But over time systems improved, and YouTube came to dominate, it became the world’s number one music service. Ask anybody under the age of 21, they don’t buy, they stream. Yes, while you were busy bitching about Spotify, YouTube won. And it won because the record labels were reluctant to authorize Spotify, especially in the U.S., and YouTube snuck in the window. And online, he who’s first usually wins. Bing couldn’t compete with Google and Beats probably cannot compete with Spotify.

Anyway, fearful of giving up MP3/AAC profits, Apple refused to enter the streaming sphere. And now they’re competing with a Pandora-like service years later. Apple is so far behind the curve, you’d think it’s a record company. Apple built its cachet and profits on leading and dominating, now it’s doing neither.

Meanwhile, Spotify suffered from not having everything. But now the Eagles and Metallica are on the service and if you’re bitching about what’s not there, you’re probably complaining you can’t buy 100 octane gas for your ’64 GTO.

And Spotify had streaming hiccups, caused by a lack of server power, now history as a result of a west coast farm.

And Spotify had horrible search, which is no longer a problem since the company jettisoned its service for the one Apple uses at iTunes.

In other words, Spotify got better. iTunes got worse. Hell, if you think iTunes 11 is good, you enjoyed reading Microsoft manuals, when they still existed! (As for their online help…it might as well be written in Chinese.)

In other words, if you stay where you are to maximize profits, you’re a day away from losing your business.

This is what happened to Lady Gaga.
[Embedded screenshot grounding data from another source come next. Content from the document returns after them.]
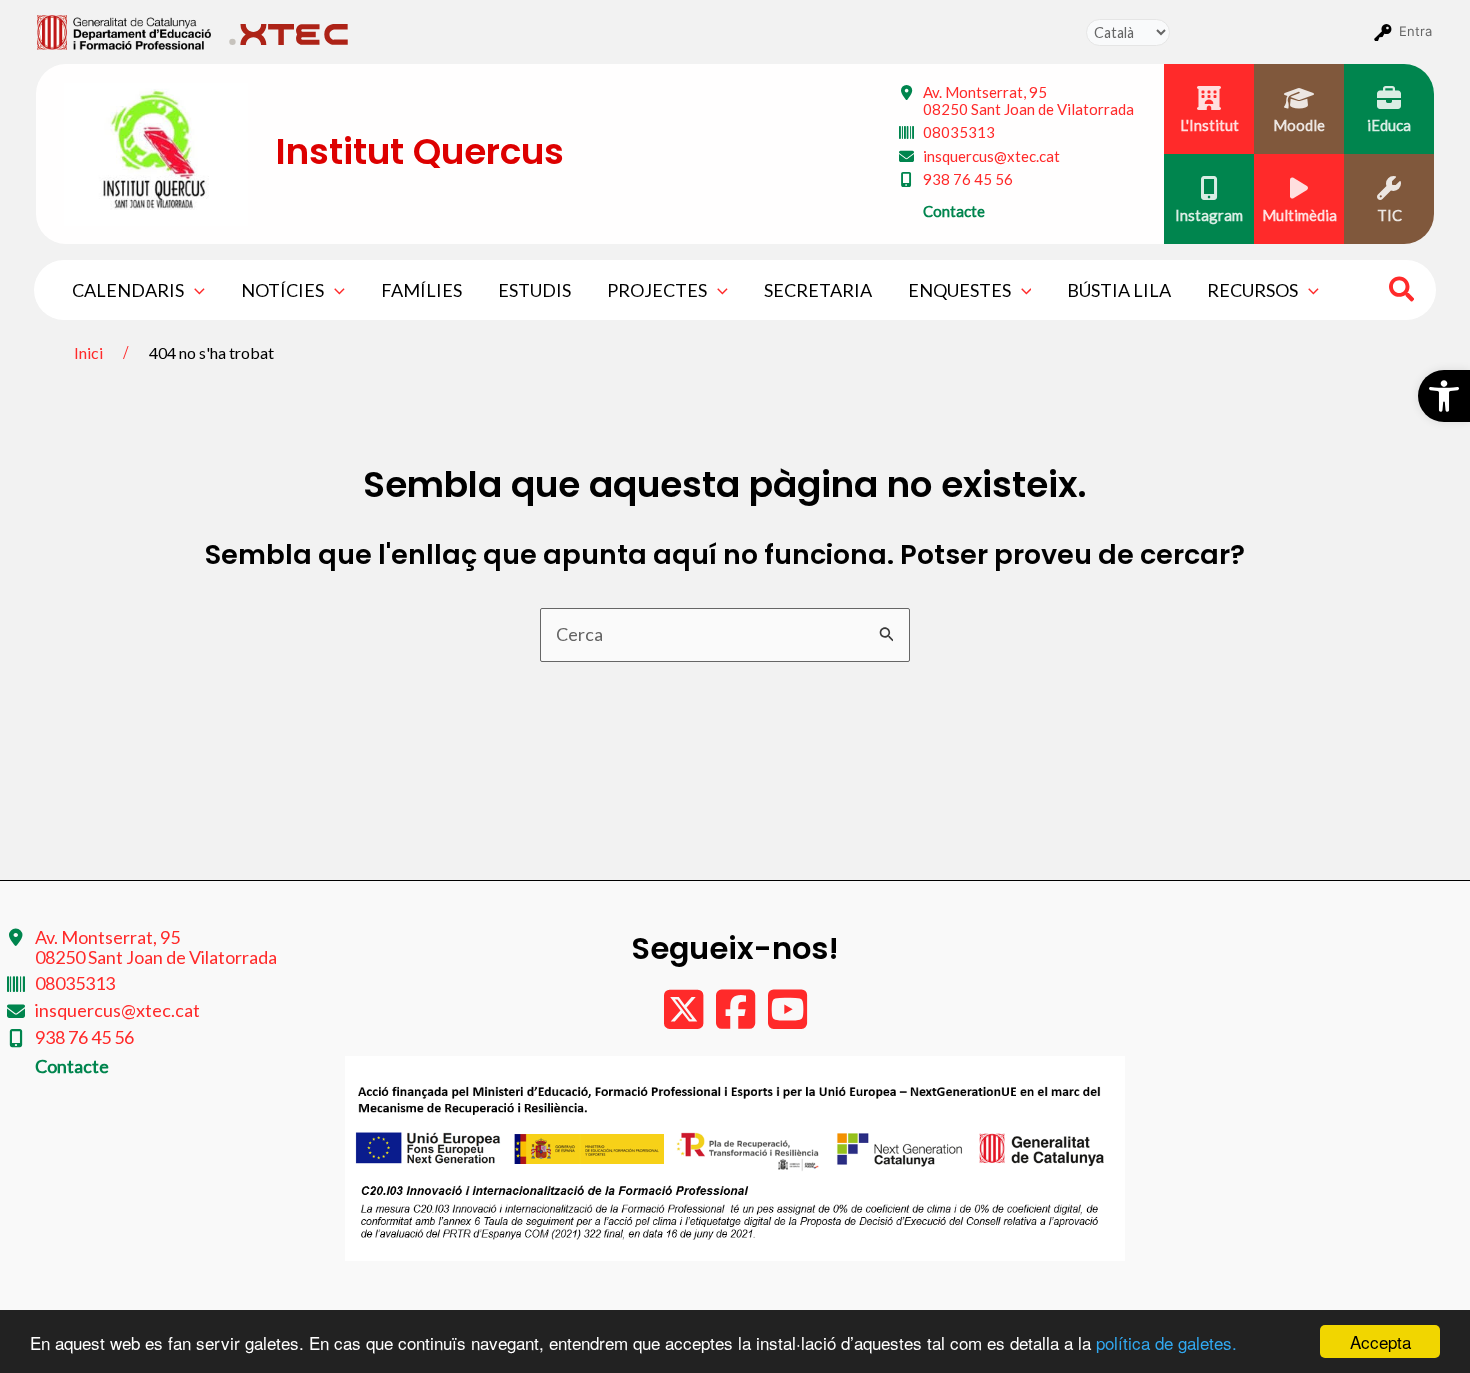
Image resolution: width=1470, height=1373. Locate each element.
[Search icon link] (1402, 292)
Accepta (1380, 1341)
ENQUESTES (959, 290)
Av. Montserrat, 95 (1028, 100)
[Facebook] (737, 1019)
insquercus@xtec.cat (991, 156)
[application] (194, 290)
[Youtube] (787, 1019)
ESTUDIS (534, 290)
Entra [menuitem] (1415, 31)
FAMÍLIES (421, 290)
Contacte (954, 211)
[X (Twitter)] (685, 1019)
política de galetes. (1166, 1342)
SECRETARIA (818, 290)
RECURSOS (1252, 290)
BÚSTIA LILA (1119, 290)
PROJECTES (657, 290)
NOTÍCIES (282, 290)
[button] (1444, 396)
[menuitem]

She released a middling album, both in terms of sales and reviews/perception, and then she went on an endless cleanup tour, raking in the momentary dough. Meanwhile, Katy Perry stole her thunder. Katy’s new track is killing Gaga’s. Odds are Gaga’s past her peak, because she didn’t realize the eighties are history, that you can’t spend years between releases, cleaning up in every market, you’ve got to play and risk and reinvent constantly.

But not Apple. Back when the iPhone ruled smartphones, if Apple had introduced a streaming service they could have ensured the iPhone’s dominance. It would be a reason to stick with Apple. But now Spotify’s available everywhere and even Amazon sells a healthy percentage of MP3s, while testing the streaming waters with its Prime service.

In tech, if you don’t dominate, if you don’t have almost all of the market share, you’re on your way to marginalization. Which is why Apple is faltering and YouTube is dominating in music. If I’ve got YouTube, why do I need Spotify?

That’s what the Swedish company has to convince people. That they need to pay for the service.

As for the musicians complaining about payouts, ignore them completely, they’re wasting their breath, the battle has been fought and the war is over, streaming already won.

Ain’t that typical. Ignorant old school purveyors bitching about something they know nothing about. To rail against streaming services on any level is to complain that you can’t buy a car without a catalytic converter, to insist that Tesla must not exist because it hurts Chevron and Exxon. Change happens, your best bet is to see the future and to glom on, not to try and jet everyone back to the past.

The public has voted. It prefers streaming.

And we learned during the Napster crisis that denying the public’s preference is a recipe for death.

But we did not expect Apple to become a victim of this same hollowing out disease. We expected Apple to lead, to creatively destroy its core in order to win in the future. The company that eradicated the floppy drive and tossed over ADB for USB and put wi-fi in laptops before most people knew what it was became inured to profits, and ensured its musical death.

Don’t let this happen to you.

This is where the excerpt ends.